Structure and Content
Mackay divides Jeremiah into two volumes. Volume I (Jer 1–20) is divided into 7 chapters. Volume II (21–52) is divided into 9 chapters. An appendix on the chronology of Jeremiah is found at the end of Volume II (and is 14 pages in length). Mackay dates Jeremiah’s ministry to be around 40 years (627-587 BC).
Having reviewed six other Jeremiah commentaries, Mackay is a good combination of Lalleman and Wright, but with less application (though not without it!). For the teacher and student who want details, Mackay is right up your alley.
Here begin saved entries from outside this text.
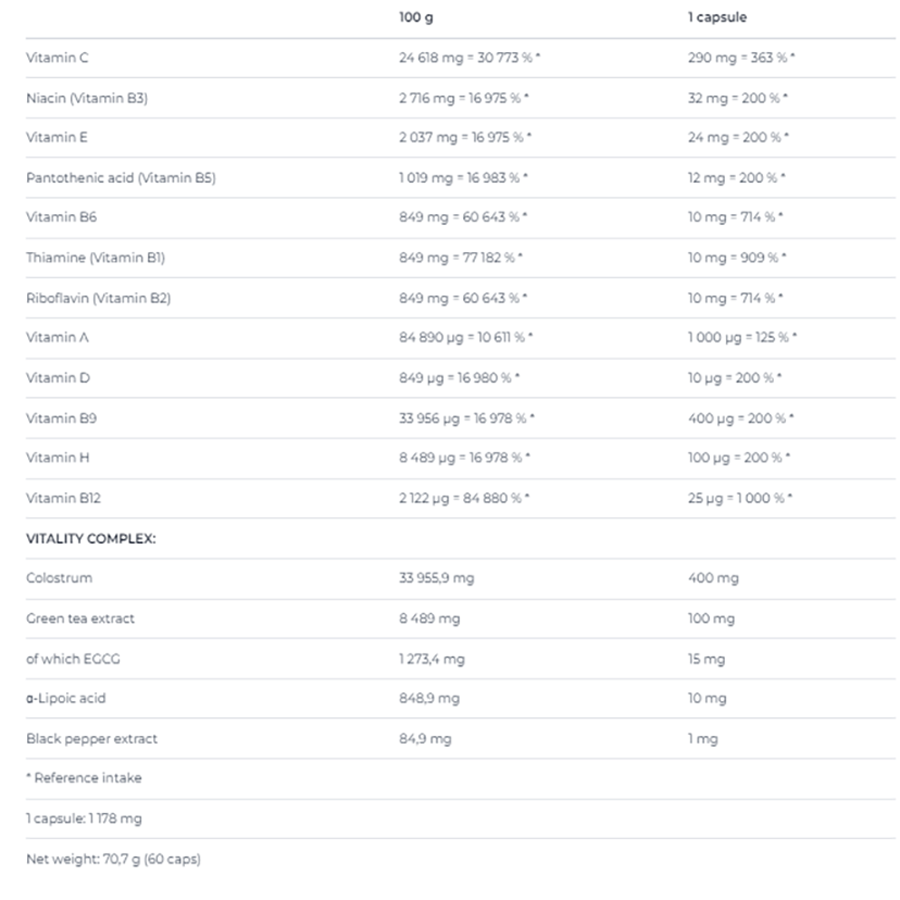The image size is (900, 900).
Task: Click the '* Reference intake' footnote
Action: 84,778
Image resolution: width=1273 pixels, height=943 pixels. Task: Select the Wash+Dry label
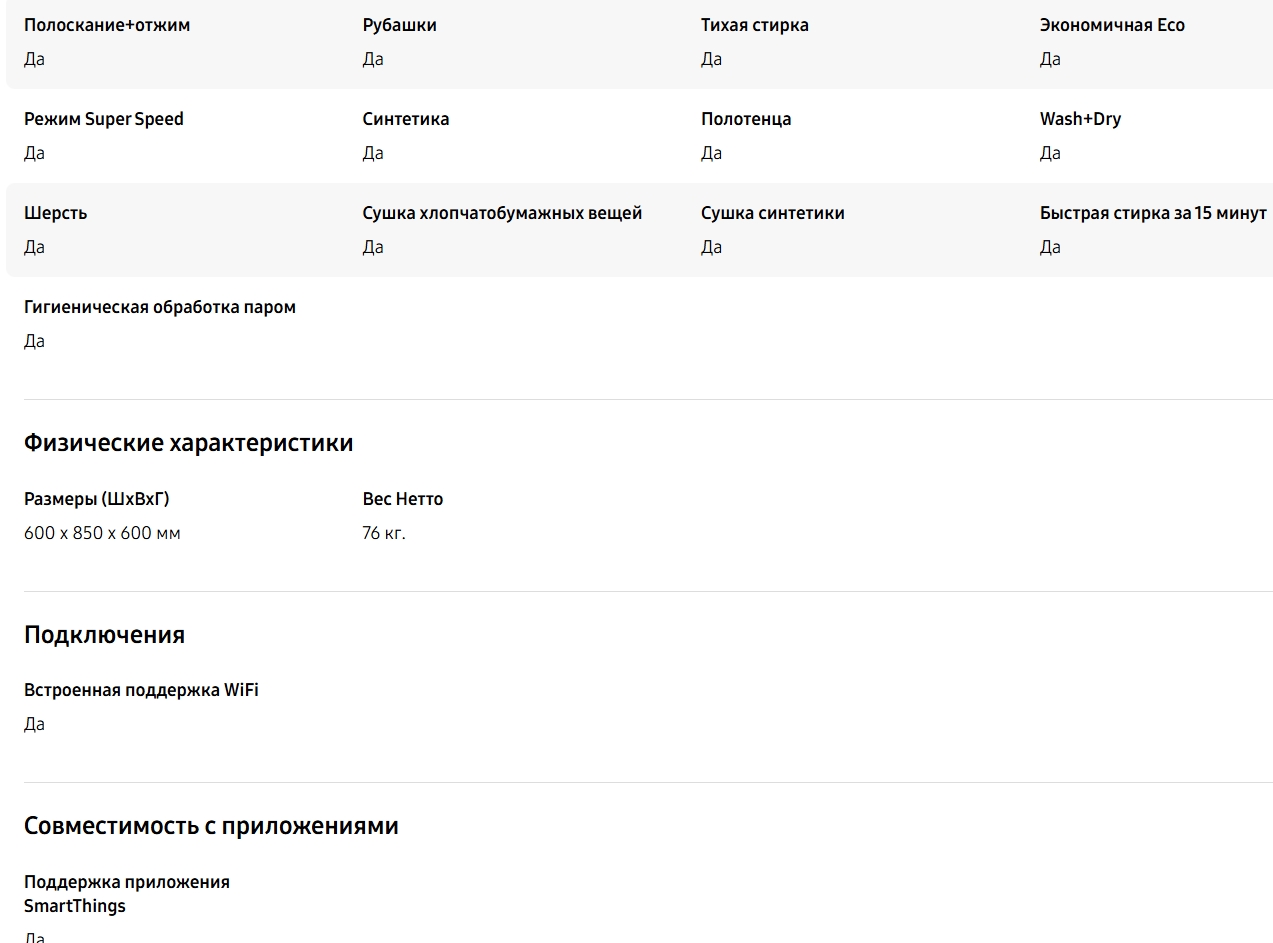tap(1080, 119)
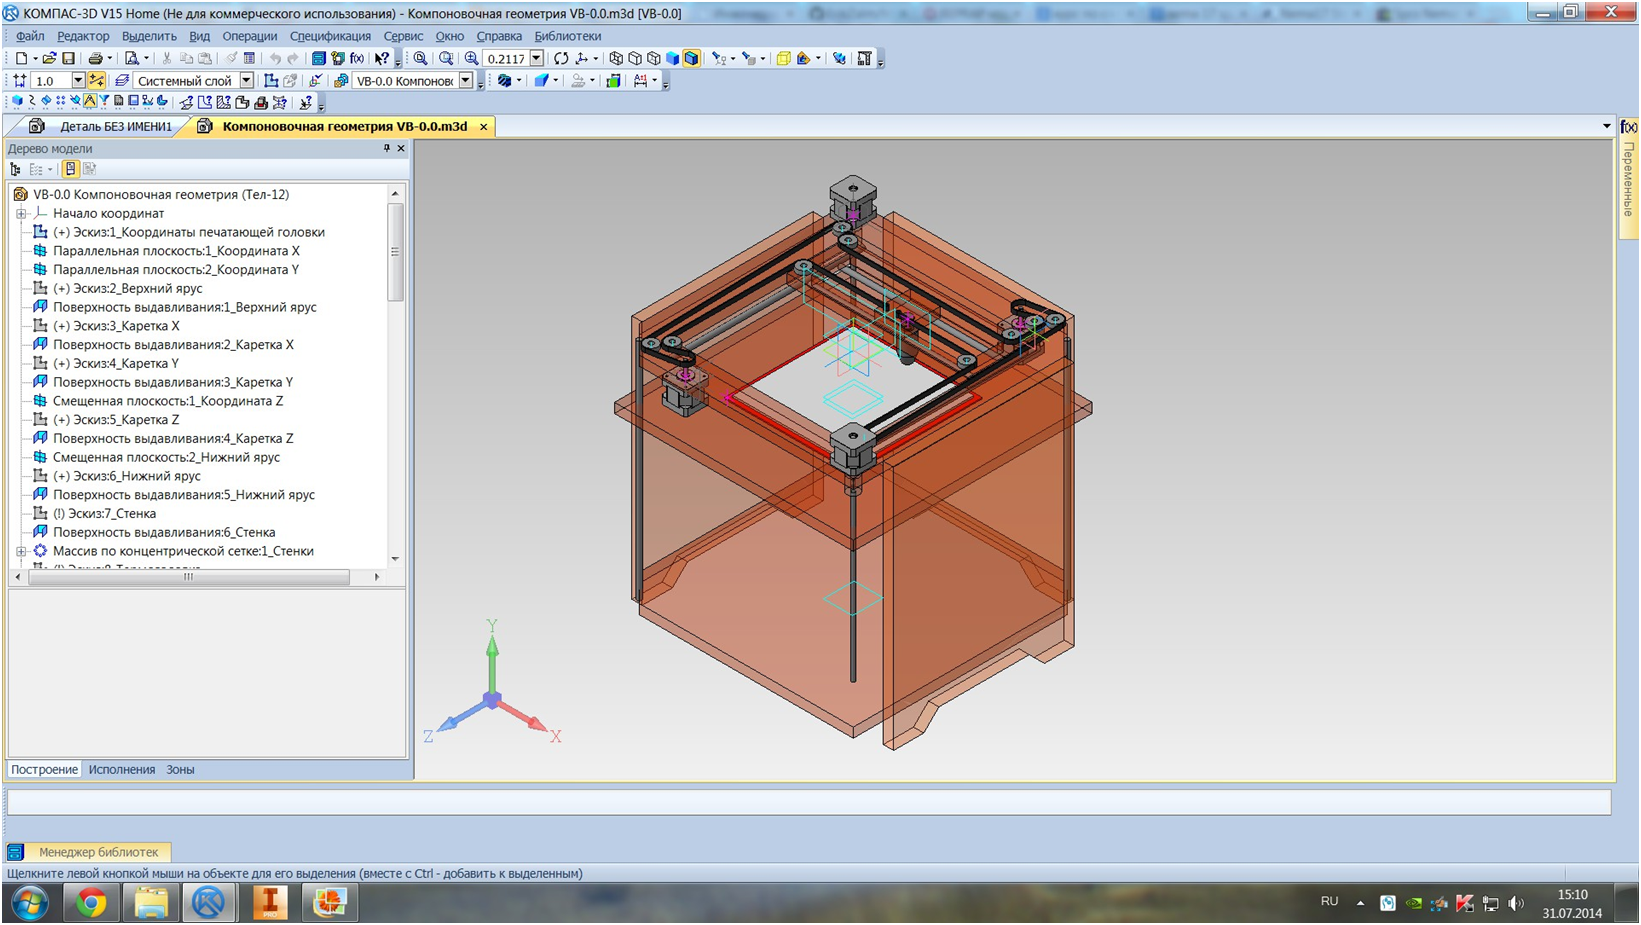Open KOMPAS app from the Windows taskbar

pos(209,902)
Mackay is helpful with Hebrew wordplays, metaphors, allusions, and cross references to other parts of the Old Testament (especially when Jeremiah references Deuteronomy). There is much here to put you to work.
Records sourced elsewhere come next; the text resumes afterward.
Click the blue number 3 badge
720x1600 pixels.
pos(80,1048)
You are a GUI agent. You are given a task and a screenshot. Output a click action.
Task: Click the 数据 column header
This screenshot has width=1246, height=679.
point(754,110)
He gives more attention to critical details (e.g., composition, dating) than the other commentators, but not to the point where this becomes an ICC volume. The critical minutia is left out of the general discussion, leaving much of it and other Hebraic details in the footnotes. Generally, when critically issues come up, Mackay simply presents the views of other scholars before he lays out his view and his counter-reasons.
Even with his academic rigor, he keeps the gospel in view. In 30.12, Mackay says, “The language of incurable injury is used throughout Scripture to describe divine chastisement for sin (Ps. 38:3-11; Isa. 1:5-6; Nah. 3:19). The essence of the gospel message is that even in situations which are reckoned to be beyond recovery, God declares that he is able to intervene and restore (Isa. 53:4-5; 57:15-19; Hos. 6:1)” (2:195).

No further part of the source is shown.